Swiss physician, writer, and politician

Hans Martin Sutermeister (29 September 1907 – 4 May 1977 pen name: Hans Moehrlen) was a Swiss physician and medical writer, politician, and activist against miscarriages of justice.

==Life==

===Early years===
Hans Martin was born to Friedrich Sutermeister (1873-1934) and Maria Hunziker (1875-1947). His brothers include the writer Peter and composer Heinrich. His grandfather was the folklorist Otto Sutermeister. A minister's son, Hans Martin studied theology in Germany, changing to medicine at University of Basel just before completing his degree. After his promotion with his uncle Hans Hunziker in 1941, Sutermeister published, under the pseudonym “Hans Moehrlen” (following the surname of his great-grandfather Christophe Moehrlen), an autobiographical novella about his life as a bachelor. The novella describes his philosophical change of direction towards a monist view of love and happiness, inspired by natural science; remarkably is its heartedness in times of war. In the following years, Sutermeister published a series on neopositivist medical thought. He was especially interested in psychosomatic medicine and music psychology. For example, according to him, “swing music is restful” because the brain becomes fatigued when it is worked too hard, as in acquiring knowledge of new facts. Both students and business men can benefit by such music … the best way to rest the brain after such fatigue is to “regress” to more basic or primitive forms of thought and feeling.

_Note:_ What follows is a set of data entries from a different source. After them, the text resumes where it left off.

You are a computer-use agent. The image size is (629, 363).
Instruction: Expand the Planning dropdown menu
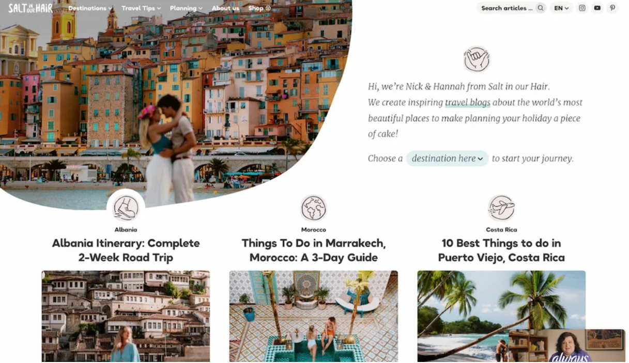tap(186, 8)
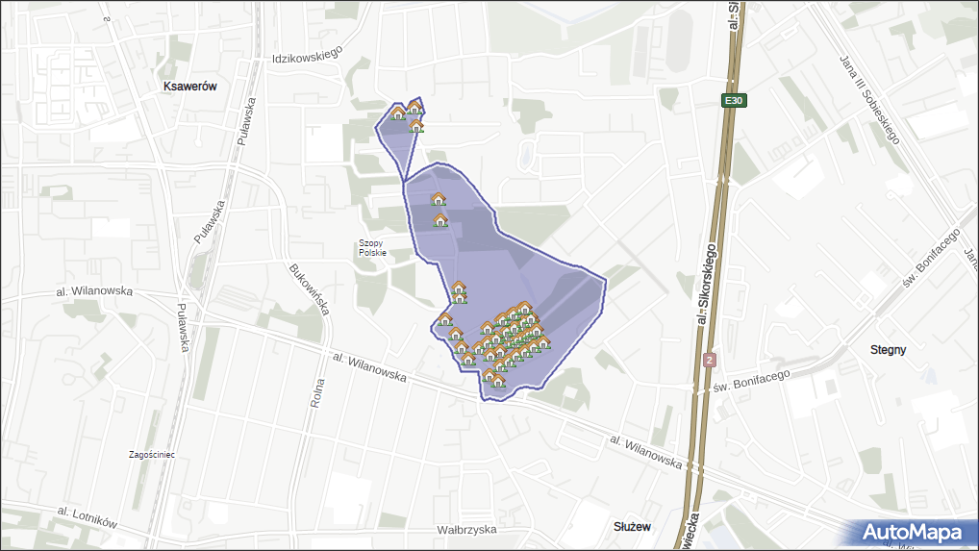Select the southernmost house marker in the highlighted area
The image size is (979, 551).
497,381
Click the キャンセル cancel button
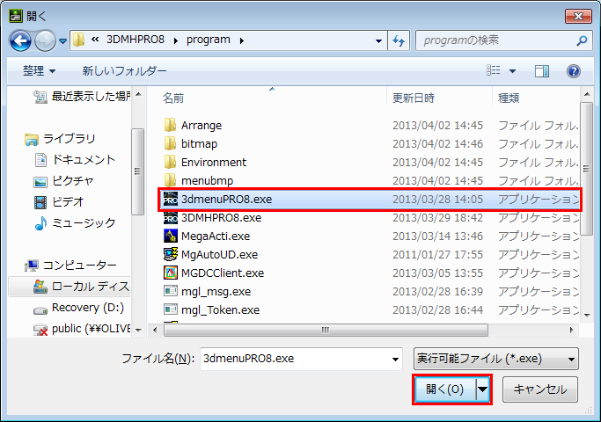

During World War II, he worked for the United Nations Relief and Rehabilitation Administration in Germany, Poland and Czechoslovakia, as well as a physician at the Swiss border. After the war he wrote for medical journals and was an instructor in psychophysiology at the Volkshochschule (Folk high school) in Bern. In 1945, he opened his first a family medical practice in Bern.

In order to get a venia legendi in History of Medicine and Medical Psychology (Psychosomatics), Sutermeister successively deposited, at the beginning of the 1950s, three post-doctoral theses at the Medical Faculty of the University of Berne:

- About the changes in the perception of the disease;
- Psychosomatics of laughter and crying (a philosophical-psychological and physiological work on the Freud's theory of humor);
- Schiller as physician: a contribution to psychosomatic medicine.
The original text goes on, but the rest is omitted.